We sat in my shady back yard, in lawn chairs with green striped webbing, on one of those rare summer days—a brilliant sky flecked with fleecy Chagall clouds. Against a background that could hardly be more serene, she was spilling out to me a decade of anguish.

Like so many others, she had grown up in a warm Christian family, then trashed it all for a pilgrimage full of so much pain the wonder is she survived until she was ready for redemption. She had tried on lovers like new clothes, played with drugs of all shapes and colors, and tumbled headfirst into a mystery religion that amalgamated esoteric Hinduism and psychobabble.

Somehow, her long and tortuous journey had led her back to a starting place in the shelter of God’s grace. She had come to me, hungrily, to explore a new faith that would retain the words from her childhood but imbue them with new meaning.

She retraced her anger, calmly: at God, as she had picked at threads on the couch where she had been forced to kneel in prayer during family devotions. At her father, who could not bring himself to say “I love you” and who had hugged her as a child “reluctantly, nervously, as if I had knives in my breasts.” Forgiveness had healed much of the anger from the past. Now, however, she was trying to figure out Christians.

“Do they believe what they say—that people truly are lost, damned to hell? Do they have the slightest notion of what it means to be lost? To be terrified for 24 hours a day, to be shut off from God? How can they go on making potato salads for the church bazaar? Why don’t we all quit our jobs and be missionaries?”

Her voice caught and she stopped for a moment. She was leaning forward, and great, shining tears dropped straight to the ground like raindrops. Her eyes were pale gray and clear, so intense that when she looked at me I felt I could see directly into her soul.

She had found a welcome in God’s arms, had devoured the Bible with an awakened, searching mind, had begun the first toddling steps in the Christian life. Her metamorphosis was beautiful to watch. But she shrank from the smugness and callousness of other Christians she now had to regard as family.

And still, bitterness against God smoldered. “Why couldn’t he be clear? I know, I know, all that stuff about human freedom; but why did I have to go through hell? My unbelieving friends are so sincere—why couldn’t he give them more clues? What right does he have to run the world in this incomprehensible way?”

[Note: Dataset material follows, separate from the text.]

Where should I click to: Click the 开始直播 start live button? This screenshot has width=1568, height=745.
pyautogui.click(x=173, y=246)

I thought of what to answer as she talked. We could have assayed God’s silence together, but she had gone beyond that finally to hear his voice. I could have speculated about other conceivable worlds and why God lets this rebellious canker sore of a planet run its course. I could have used a clinching phrase like, “God’s inaction is actually a sign of his mercy, not his reticence,” or perhaps asked a conundrum like, “Is a redeemed, fallen world better than a nonfallen world?”

Those thoughts all flashed through my mind as I listened. She had come to me for spiritual counsel; shouldn’t I compose a worthy response?

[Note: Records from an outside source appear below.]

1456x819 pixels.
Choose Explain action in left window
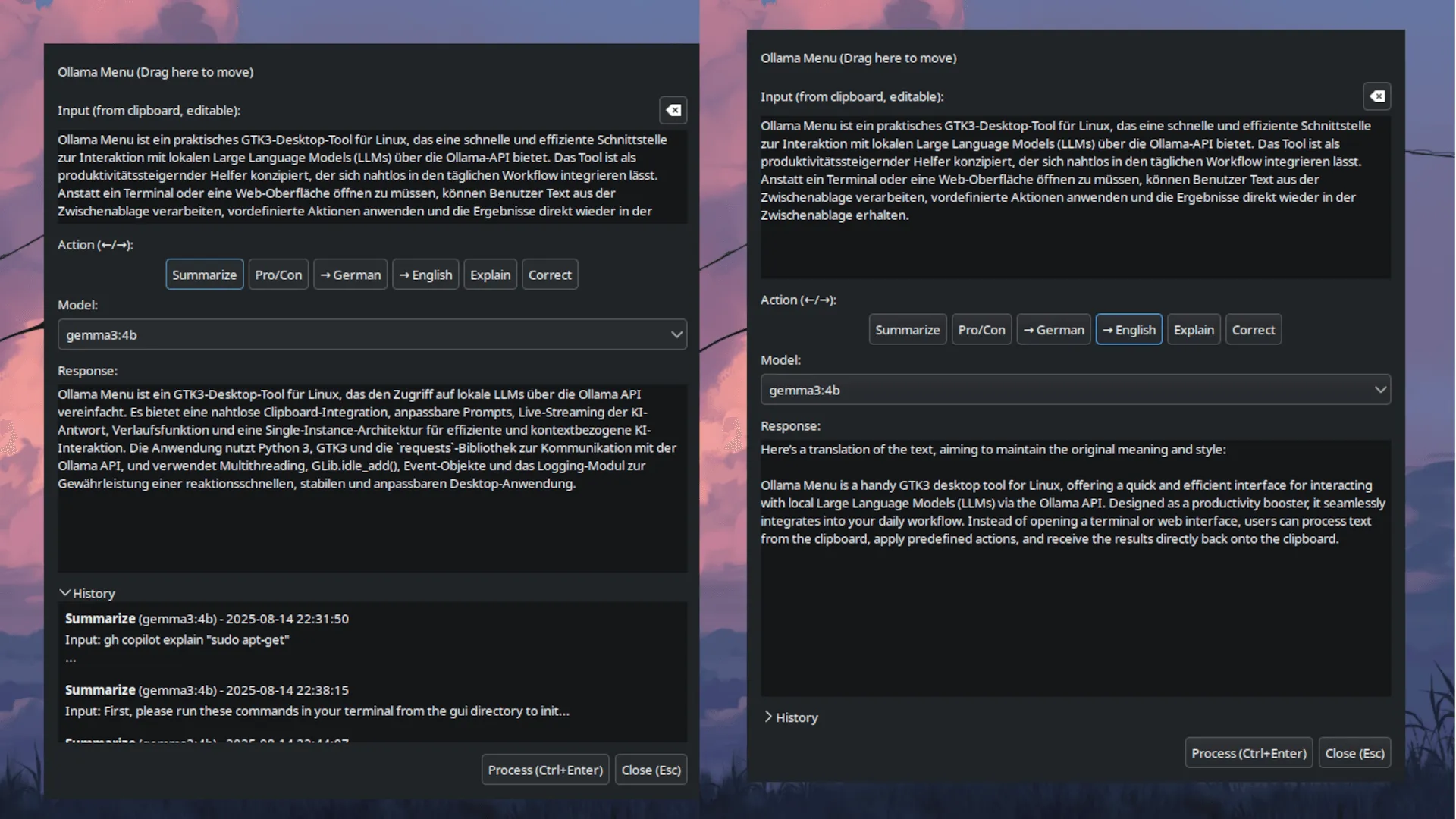(490, 275)
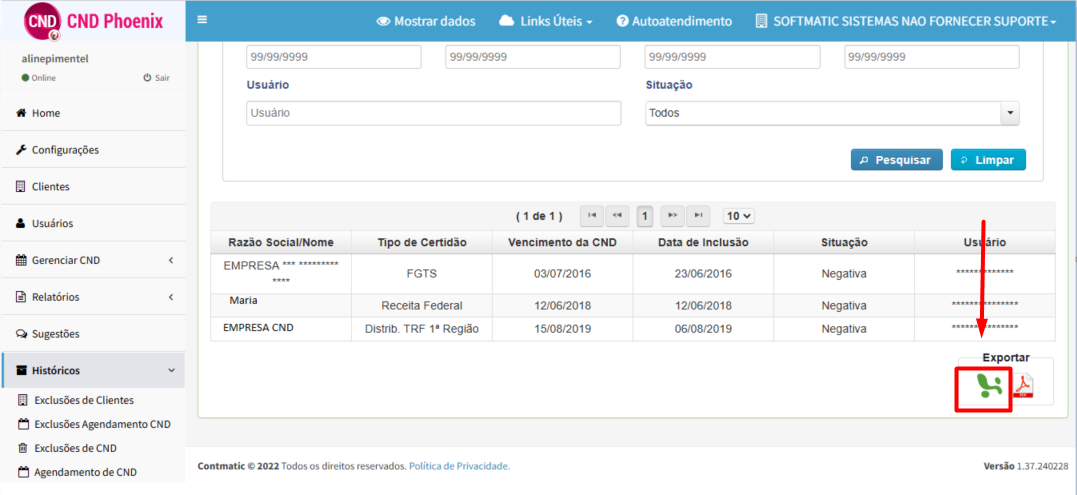Image resolution: width=1077 pixels, height=495 pixels.
Task: Open Política de Privacidade link
Action: [460, 466]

Instead, when she fell silent I could only think of the prodigal son, welcomed home to banners and a feast, with mud still clinging to his ragged clothes. His father’s hug was utterly convincing and love swallowed up the son’s yet-unanswered questions.

“You. You’re the reason,” I said finally. “God allows the world/puts up with it/planned it—however you want to say it—because of you. You left him as an angry, bitter child. You charged down every route that led away from him. And now you have come back. As an adult. Your love for God now is wise and bloodstained. It’s that freely given love that fuels God’s patience.”

She sat silent for a long time until she finally nodded. It was an old theme, vivified by the prophets, a theme so strange and jarring that it could only have come through revelation: God, the jilted lover, aching but still on the prowl. Love cannot resolve intellectual dilemmas. It can only awaken trust. She was well on her way.